Fermentation Enhancement:
By breaking down starches into fermentable sugars, amylase promotes yeast activity during fermentation. It provides an additional source of sugar for yeast metabolism, leading to increased carbon dioxide production. This results in improved dough rise and increased bread volume.
Texture Improvement:
Amylase aids in improving the texture and crumb structure of baked goods. It breaks down starch molecules, resulting in more even distribution of sugars throughout the dough. This contributes to a softer and more tender crumb texture.
Shelf Life Extension:
The breakdown of starches by amylase leads to the production of simple sugars, which act as humectants, retaining moisture in baked goods. This moisture retention helps prolong the shelf life of products, keeping them fresher for a longer time.

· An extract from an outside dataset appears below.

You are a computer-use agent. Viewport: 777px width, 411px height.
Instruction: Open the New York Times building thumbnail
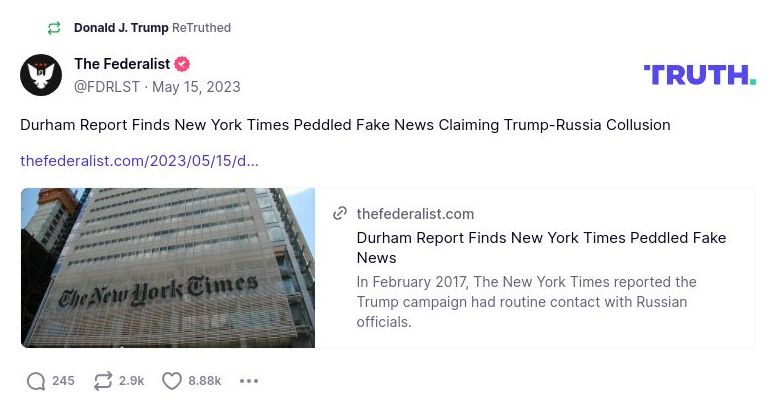pyautogui.click(x=168, y=268)
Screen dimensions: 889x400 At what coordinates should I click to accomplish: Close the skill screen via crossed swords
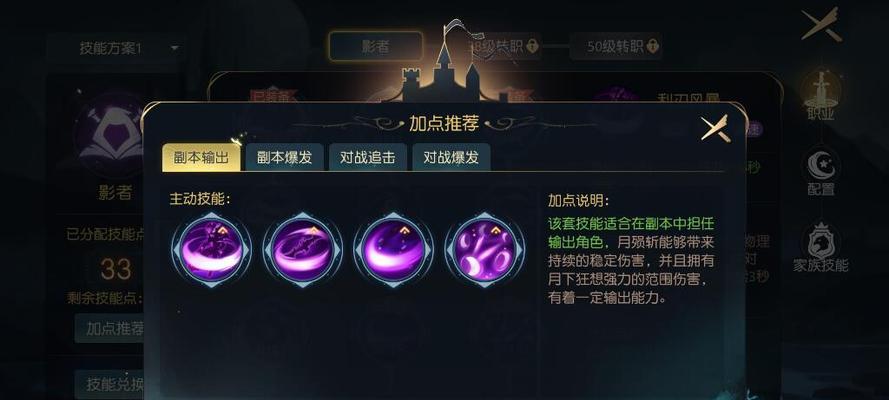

Browning and Flavor Development:
Amylase plays a role in the Maillard reaction, which is responsible for browning and flavor development in baked goods. The breakdown of starches by amylase generates reducing sugars that participate in the Maillard reaction, resulting in desirable color and flavor characteristics.
Maltose Syrup Production:
Amylase is also used in the production of maltose syrup, which serves as a sweetener, flavor enhancer, and fermentation substrate. Maltose syrup finds applications in various baked goods, confectionery items, and beverages.